We talk a lot about gratitude at milk + honey — not just because it is in the very fabric (er, walls of our spas) of our ethos but because there is, at any given time, something to be thankful for.
If you’ve ever visited one of our spas, you may have noticed our gratitude jars. We welcome any and all #beegrateful thoughts during your milk + honey visit. To practice gratitude is to intentionally think of the things that make you uniquely happy and thankful. We couldn’t think of a better mental exercise than that.
Today, I’m practicing what we preach:
I moved to Austin in June 2013 with no job (yet), very few friends (yet), no dog (yet), no baby (yet), and only a sweet fiancé (now husband) to hang with as I carved a place for myself in this new city. After enduring my first Texas summer, I admittedly felt more at ease, but I still craved a routine and job to round out my new life in Austin.
Enter milk + honey. I don’t remember how I came across that fateful job posting but I do remember everything that followed. Many interviews and one presentation later, I was offered the marketing position. It felt right. It felt like I was not only gaining employment, but I was also gaining entry into the fold of the Austin community. What I gathered then — and know now — is that milk + honey is a beacon of relaxation, renewal, and comfort for so many in Austin. It is a safe space for people to visit, a place where they can unwind and reconnect without judgment. I’m thankful to be associated with something that has a positive impact on people’s lives.

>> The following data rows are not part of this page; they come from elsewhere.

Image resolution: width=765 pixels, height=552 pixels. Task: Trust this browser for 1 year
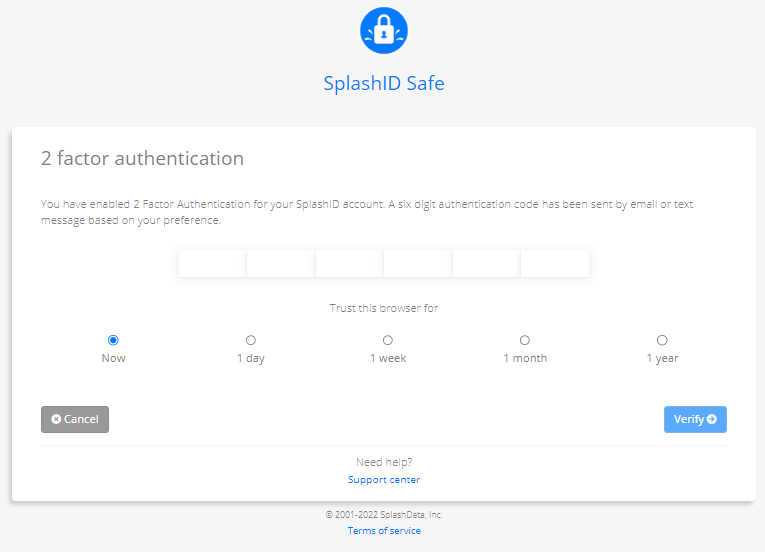pyautogui.click(x=662, y=340)
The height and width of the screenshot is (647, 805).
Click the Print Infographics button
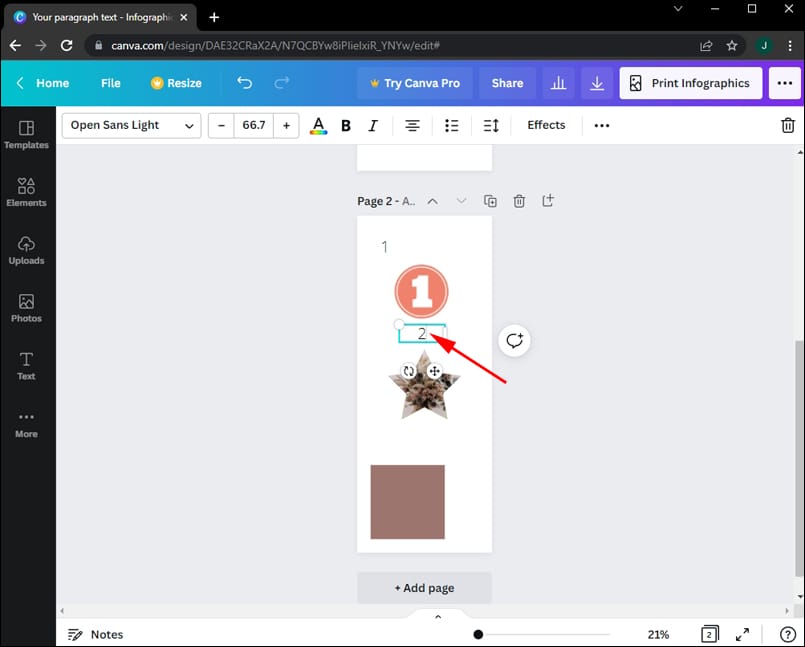[690, 83]
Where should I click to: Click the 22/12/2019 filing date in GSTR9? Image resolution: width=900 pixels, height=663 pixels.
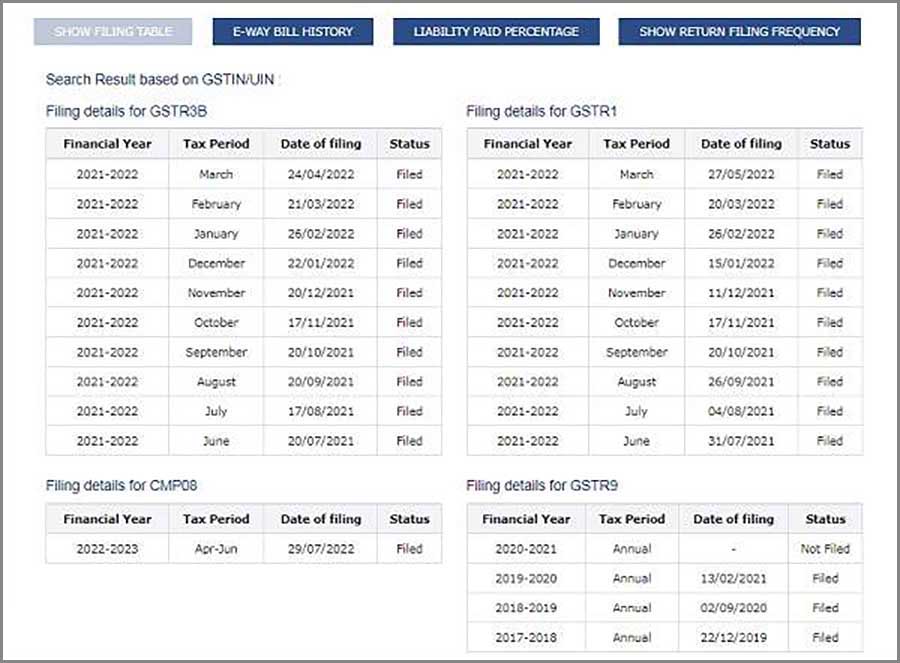point(734,637)
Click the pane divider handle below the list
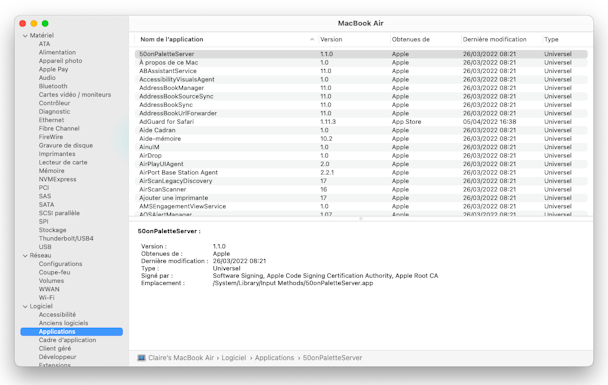 361,219
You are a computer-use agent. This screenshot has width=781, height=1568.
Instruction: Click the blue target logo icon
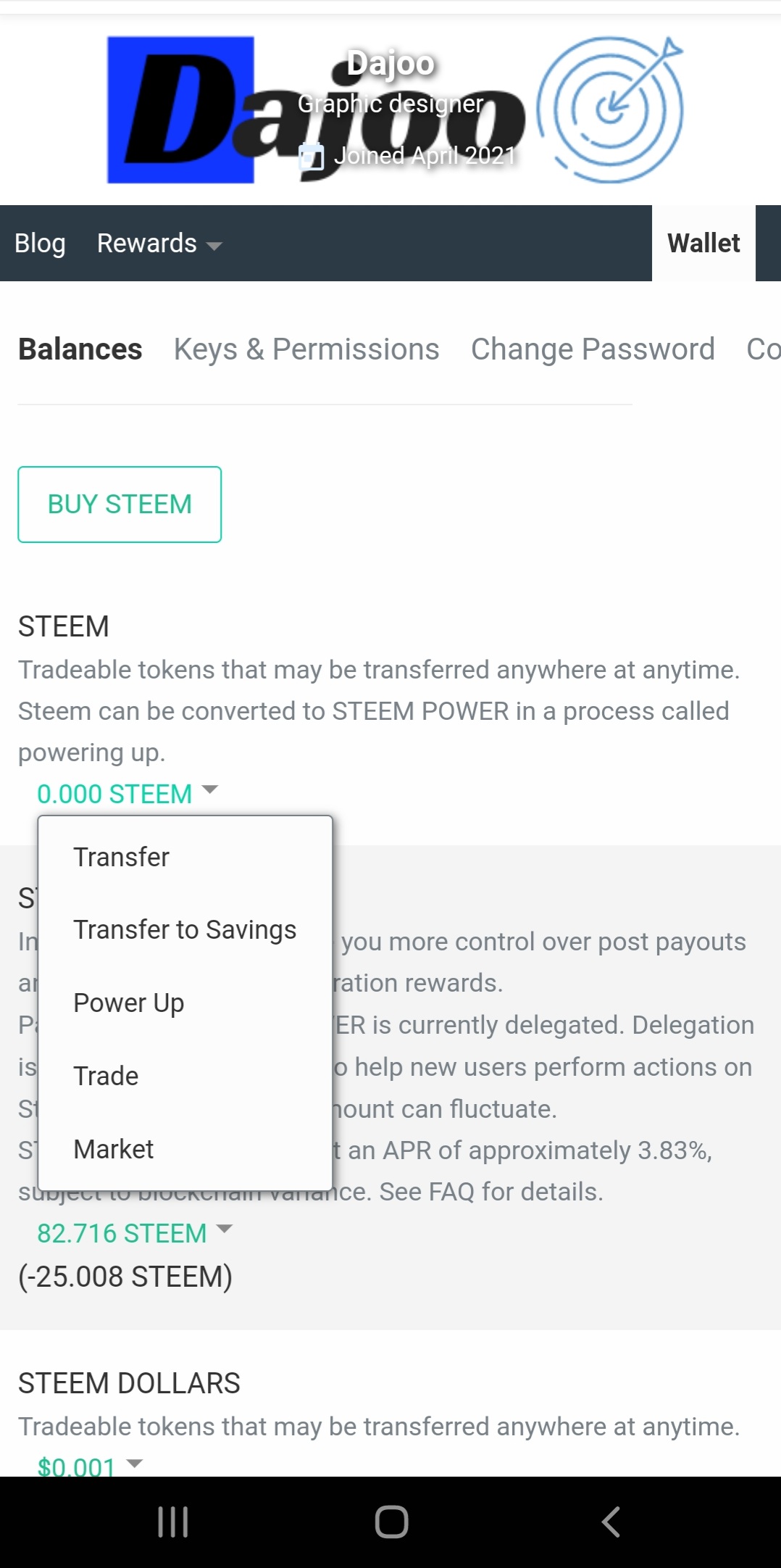609,110
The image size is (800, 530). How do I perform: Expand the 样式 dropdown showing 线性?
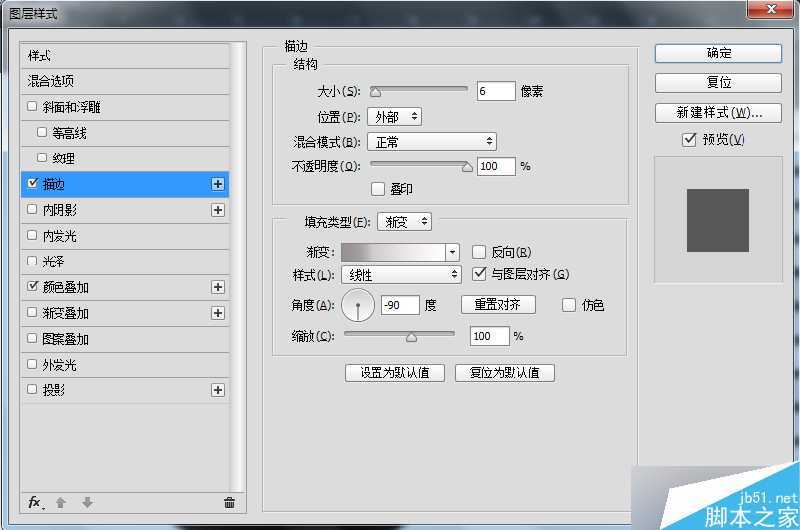point(400,274)
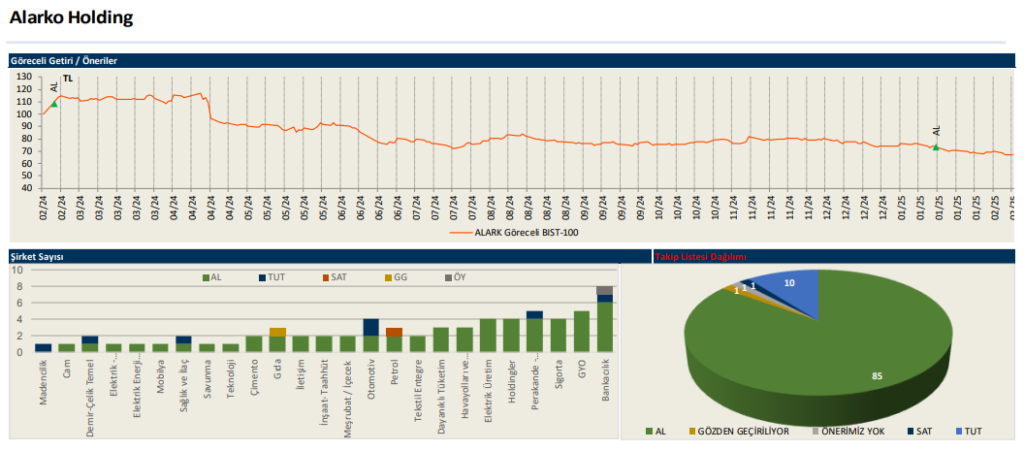Click the orange SAT bar chart legend square
This screenshot has height=451, width=1024.
[324, 277]
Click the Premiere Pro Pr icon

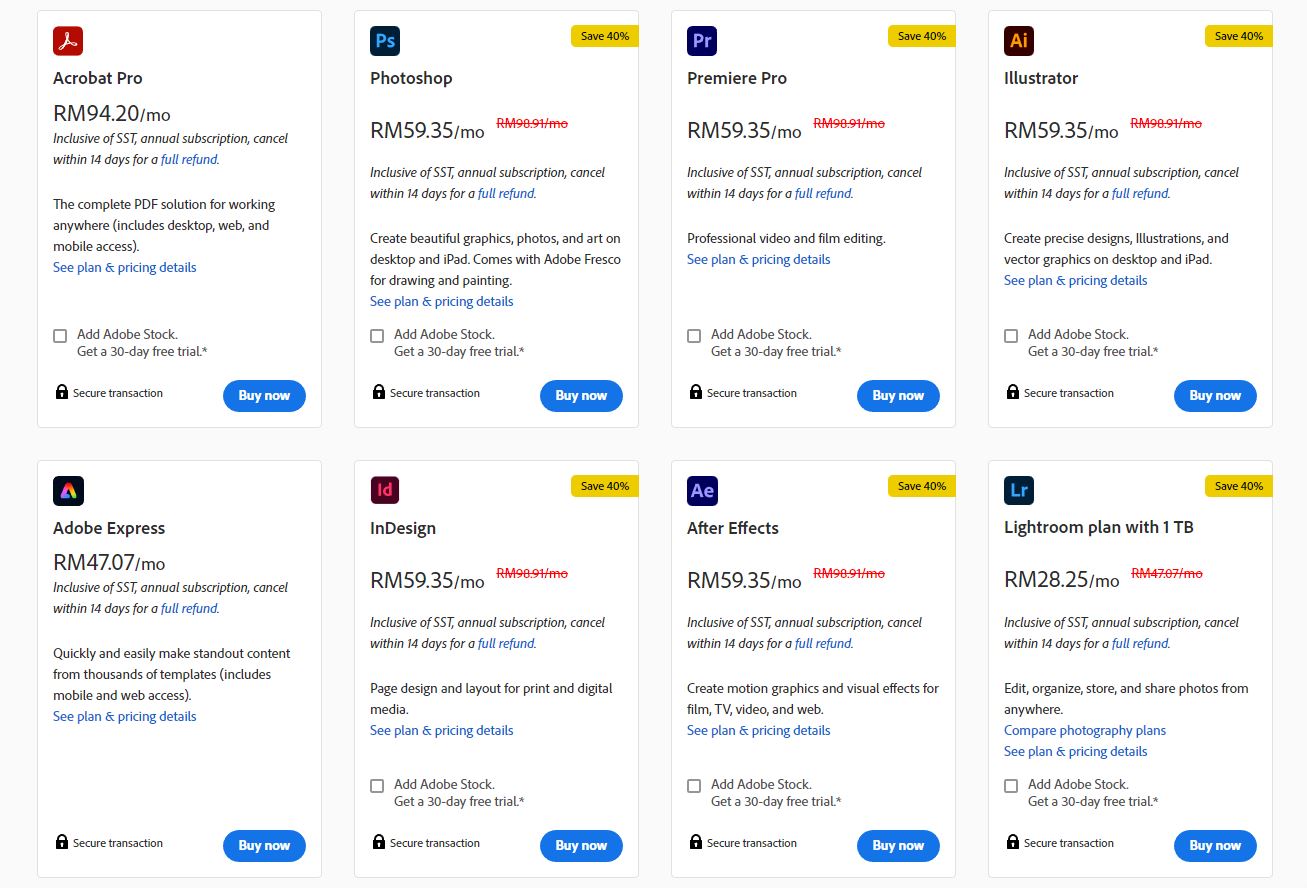pos(702,41)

Four years later, whenever people ask me what it was like to move from NYC and adjust to Austin (almost) sight unseen, I tell them that milk + honey was my turning point. It was the moment I felt grounded here. And that feeling of gratitude — to do something that fulfills me, to work alongside the founder and owners, Alissa and Shon Bayer, and a plethora of incredible individuals, to be a part of this company’s growth, and to contribute to the overarching goal of making people feel good — hasn’t subsided.